Only the lines from the start of the entries through the line with "Open the zoom" are wanted; please output them exactly.

--

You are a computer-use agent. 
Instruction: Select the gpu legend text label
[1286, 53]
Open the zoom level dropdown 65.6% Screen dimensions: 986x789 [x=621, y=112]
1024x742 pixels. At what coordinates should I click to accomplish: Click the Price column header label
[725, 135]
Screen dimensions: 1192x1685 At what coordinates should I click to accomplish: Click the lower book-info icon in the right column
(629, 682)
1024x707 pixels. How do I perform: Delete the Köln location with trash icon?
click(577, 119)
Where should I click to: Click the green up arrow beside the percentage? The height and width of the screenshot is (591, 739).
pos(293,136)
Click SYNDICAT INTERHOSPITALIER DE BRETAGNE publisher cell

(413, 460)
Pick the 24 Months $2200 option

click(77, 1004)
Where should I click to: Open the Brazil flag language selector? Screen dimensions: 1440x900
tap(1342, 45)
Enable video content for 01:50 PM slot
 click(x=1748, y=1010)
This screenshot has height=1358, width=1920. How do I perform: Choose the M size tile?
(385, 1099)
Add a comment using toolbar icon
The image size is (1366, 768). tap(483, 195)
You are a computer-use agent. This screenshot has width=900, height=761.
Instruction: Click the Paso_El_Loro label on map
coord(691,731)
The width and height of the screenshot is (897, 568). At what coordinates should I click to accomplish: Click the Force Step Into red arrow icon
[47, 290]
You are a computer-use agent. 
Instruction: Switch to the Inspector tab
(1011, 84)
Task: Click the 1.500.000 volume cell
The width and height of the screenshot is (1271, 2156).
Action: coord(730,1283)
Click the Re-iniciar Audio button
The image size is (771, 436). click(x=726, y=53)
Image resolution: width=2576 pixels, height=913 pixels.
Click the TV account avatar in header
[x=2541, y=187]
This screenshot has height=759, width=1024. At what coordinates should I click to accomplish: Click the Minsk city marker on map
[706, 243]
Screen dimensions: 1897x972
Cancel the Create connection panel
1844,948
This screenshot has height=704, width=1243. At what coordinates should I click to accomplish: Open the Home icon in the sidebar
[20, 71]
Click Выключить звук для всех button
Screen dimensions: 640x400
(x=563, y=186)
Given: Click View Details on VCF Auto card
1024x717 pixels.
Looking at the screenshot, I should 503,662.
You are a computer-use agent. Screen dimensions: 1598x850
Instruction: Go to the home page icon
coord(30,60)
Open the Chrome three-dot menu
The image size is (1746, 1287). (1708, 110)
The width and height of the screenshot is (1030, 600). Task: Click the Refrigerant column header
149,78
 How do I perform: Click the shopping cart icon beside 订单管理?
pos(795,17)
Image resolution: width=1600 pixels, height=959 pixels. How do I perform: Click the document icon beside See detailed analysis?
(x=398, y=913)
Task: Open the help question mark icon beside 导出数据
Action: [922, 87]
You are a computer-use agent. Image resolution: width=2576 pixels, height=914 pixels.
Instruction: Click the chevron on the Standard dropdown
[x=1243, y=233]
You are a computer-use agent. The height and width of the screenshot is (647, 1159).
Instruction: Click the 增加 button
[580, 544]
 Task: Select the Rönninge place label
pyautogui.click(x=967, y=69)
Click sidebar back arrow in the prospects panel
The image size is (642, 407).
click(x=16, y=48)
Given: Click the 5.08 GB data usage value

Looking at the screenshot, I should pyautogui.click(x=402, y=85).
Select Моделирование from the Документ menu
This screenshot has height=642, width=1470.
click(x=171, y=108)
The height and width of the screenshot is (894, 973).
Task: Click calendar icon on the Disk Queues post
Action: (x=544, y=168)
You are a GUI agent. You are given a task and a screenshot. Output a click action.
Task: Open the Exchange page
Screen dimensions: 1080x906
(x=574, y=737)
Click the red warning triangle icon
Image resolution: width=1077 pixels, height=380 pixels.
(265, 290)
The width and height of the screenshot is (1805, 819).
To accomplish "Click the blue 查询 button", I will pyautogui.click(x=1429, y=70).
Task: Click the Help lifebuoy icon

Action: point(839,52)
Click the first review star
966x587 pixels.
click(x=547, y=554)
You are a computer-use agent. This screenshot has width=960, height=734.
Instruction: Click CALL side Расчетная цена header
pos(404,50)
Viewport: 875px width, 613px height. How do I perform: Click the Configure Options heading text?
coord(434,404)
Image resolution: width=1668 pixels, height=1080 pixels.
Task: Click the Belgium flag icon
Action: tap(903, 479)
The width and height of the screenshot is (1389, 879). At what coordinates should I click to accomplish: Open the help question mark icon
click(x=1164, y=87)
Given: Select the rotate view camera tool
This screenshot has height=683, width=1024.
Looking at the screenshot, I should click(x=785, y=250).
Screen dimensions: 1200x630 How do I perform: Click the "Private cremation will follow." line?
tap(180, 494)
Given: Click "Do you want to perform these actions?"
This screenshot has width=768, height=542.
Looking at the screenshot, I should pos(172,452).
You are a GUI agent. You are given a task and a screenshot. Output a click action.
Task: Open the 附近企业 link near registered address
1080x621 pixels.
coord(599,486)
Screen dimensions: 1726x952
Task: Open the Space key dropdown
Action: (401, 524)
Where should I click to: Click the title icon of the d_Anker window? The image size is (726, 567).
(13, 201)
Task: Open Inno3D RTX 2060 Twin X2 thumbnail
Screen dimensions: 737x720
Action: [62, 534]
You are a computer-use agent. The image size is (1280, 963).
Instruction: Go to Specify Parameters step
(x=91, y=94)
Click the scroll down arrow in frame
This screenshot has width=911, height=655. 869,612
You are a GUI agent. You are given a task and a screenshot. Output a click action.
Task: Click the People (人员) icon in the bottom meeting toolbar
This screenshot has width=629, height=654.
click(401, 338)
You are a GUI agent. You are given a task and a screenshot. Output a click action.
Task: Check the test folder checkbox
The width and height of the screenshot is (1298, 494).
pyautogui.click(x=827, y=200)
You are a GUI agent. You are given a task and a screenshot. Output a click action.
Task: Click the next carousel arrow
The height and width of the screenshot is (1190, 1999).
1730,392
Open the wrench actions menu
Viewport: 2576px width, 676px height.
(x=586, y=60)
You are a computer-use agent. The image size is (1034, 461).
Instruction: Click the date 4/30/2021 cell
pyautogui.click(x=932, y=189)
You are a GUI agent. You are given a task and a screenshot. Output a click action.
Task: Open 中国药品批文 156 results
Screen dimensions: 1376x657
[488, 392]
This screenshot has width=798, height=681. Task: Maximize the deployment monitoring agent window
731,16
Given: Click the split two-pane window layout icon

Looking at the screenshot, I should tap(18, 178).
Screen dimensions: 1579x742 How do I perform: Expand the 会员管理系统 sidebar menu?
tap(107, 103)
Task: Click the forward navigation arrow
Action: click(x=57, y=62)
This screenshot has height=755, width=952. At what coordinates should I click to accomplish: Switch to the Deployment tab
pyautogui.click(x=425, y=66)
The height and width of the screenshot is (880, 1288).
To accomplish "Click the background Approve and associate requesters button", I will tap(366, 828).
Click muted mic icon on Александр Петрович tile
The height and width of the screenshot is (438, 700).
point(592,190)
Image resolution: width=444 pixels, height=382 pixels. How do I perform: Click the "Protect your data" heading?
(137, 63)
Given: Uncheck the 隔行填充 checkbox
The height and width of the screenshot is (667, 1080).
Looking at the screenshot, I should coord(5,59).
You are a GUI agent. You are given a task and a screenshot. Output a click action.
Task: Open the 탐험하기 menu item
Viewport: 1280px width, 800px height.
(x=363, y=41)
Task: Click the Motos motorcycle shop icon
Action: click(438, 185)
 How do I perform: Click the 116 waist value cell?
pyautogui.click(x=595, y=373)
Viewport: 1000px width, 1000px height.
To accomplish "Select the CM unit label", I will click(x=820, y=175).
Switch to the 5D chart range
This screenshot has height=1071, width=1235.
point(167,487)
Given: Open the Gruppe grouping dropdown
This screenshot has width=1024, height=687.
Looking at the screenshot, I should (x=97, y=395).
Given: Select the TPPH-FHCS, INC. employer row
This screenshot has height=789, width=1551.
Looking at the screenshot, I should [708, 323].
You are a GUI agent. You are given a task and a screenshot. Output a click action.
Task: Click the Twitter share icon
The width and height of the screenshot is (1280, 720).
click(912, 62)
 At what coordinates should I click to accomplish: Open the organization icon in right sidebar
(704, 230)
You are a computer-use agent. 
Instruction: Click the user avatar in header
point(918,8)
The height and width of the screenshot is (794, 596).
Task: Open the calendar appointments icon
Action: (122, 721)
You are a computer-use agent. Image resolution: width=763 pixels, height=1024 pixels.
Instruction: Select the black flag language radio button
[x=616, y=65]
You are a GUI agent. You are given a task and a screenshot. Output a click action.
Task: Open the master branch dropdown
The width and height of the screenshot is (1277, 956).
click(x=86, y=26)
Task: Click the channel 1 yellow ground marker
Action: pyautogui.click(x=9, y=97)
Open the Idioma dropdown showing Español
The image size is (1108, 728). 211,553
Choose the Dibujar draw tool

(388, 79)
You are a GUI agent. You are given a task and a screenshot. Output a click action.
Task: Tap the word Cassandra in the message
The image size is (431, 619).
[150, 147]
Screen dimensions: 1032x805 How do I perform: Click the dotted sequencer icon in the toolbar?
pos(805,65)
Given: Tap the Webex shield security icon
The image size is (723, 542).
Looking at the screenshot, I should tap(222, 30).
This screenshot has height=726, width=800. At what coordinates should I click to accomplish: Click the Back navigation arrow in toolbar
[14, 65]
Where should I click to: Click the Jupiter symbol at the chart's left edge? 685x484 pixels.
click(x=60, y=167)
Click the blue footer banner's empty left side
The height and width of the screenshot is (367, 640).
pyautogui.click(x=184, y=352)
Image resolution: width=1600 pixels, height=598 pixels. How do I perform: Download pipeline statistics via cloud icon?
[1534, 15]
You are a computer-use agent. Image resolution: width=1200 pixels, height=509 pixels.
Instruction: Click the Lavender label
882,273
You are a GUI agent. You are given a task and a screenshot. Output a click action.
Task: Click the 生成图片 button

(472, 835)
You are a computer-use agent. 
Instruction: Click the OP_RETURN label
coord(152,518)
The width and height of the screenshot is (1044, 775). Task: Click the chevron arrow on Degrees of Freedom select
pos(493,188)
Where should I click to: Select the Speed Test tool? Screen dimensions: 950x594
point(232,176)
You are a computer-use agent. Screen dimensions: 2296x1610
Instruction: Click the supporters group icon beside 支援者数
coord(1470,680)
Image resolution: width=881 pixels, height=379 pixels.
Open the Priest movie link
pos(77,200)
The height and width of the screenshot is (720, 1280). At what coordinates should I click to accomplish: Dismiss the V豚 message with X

--

**ANSWER BOX**
You are a computer-use agent. 
Instruction: Select the gpu legend text label
[1286, 53]
Open the zoom level dropdown 65.6% Screen dimensions: 986x789 [x=621, y=112]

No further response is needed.